Between the river Guadiana and the Oeiras stream, Mértola is three villages of whitewash and sun. One inside the fortress walls and two outside of it. The oldest, built along one of the castle's walls, is the one who speaks more about the origins of the land, and also the less inhabited. The two recent ones, are the new part of the village. One endowed with tourist infrastructures, restaurants and new habitations. The last one, the barn's bank on the left side of Guadiana.
Mértola is a sleeping white village. Its biggest problems are those of the entire Alentejo: illiteracy, aged population, desertification, and, this year, the dryness. The land torns for water, begging for being handed and its temperature felt.
This was always a point of arrivals and departures. For centuries, all the civilizations that passed here left their marks, and later left. From its name, to the houses drafts, the gastronomical and commercial habits, Mértola was never one only, but one big hug between civilizations that, or arrived through land, or went up the great South river. Or left for the sea, or ran away to Spain.
It was with the Mussulmans that Mértola reached its splendour, being capital of the Taifa and one of the biggest fluvial commercial ports, between the Iberian Peninsula and the North of Africa. The Islamic marks remained in the house's windows, the gastronomy, the mosque transformed into a christian church, but still with the altar pointing at Mecca, and in the archaeological vestiges that persist to see the day light.
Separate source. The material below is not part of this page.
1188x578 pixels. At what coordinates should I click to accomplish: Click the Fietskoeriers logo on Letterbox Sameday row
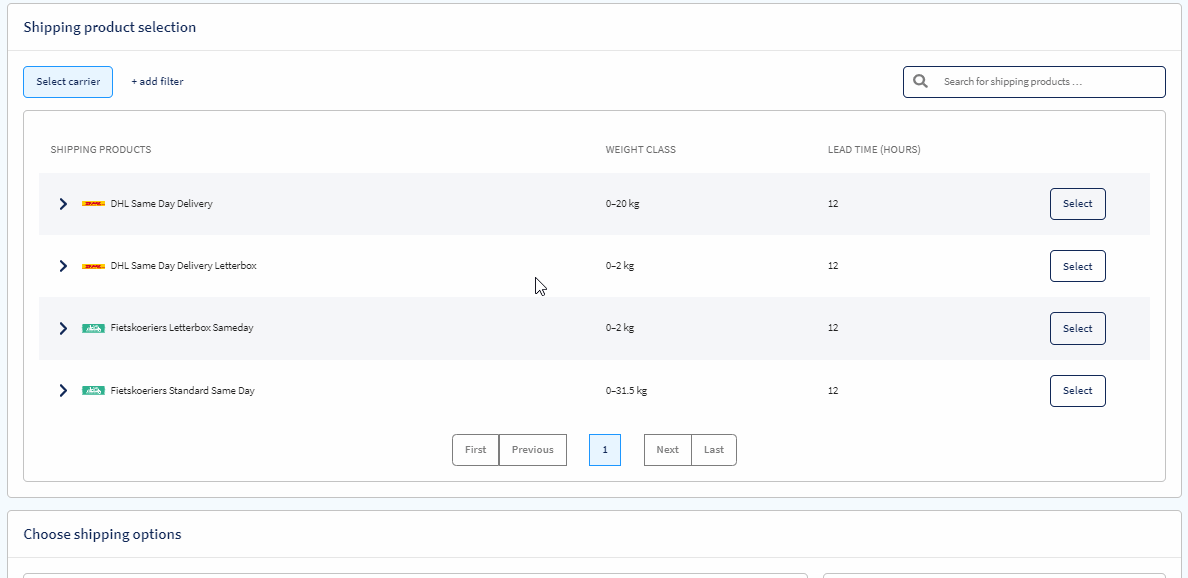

Every uneven year Mértola celebrates its Islamic roots and its golden period, and leaves the colour, music, dance, the smell and sounds of Berbers in the Souk invade it gently. The quiet village becomes cosmopolitan during these days.
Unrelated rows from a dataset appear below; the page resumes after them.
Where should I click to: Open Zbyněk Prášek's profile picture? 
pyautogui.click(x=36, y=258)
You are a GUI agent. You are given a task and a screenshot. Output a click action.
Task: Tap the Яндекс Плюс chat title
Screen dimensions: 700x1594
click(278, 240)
People eat cuscus and snails, drink mint tea and beer. Jam from Alentejo and exotic perfumes are bought. The Bible and the Coram are prayed side by side. Mértola stretches in the sun and laughs... At night it dances in an Arab scarf, or in a tawny ankle.
People come from all over the country and from other lands to see the North of Africa in Alentejo lands... Mértola seems like a child playing...it has always been there!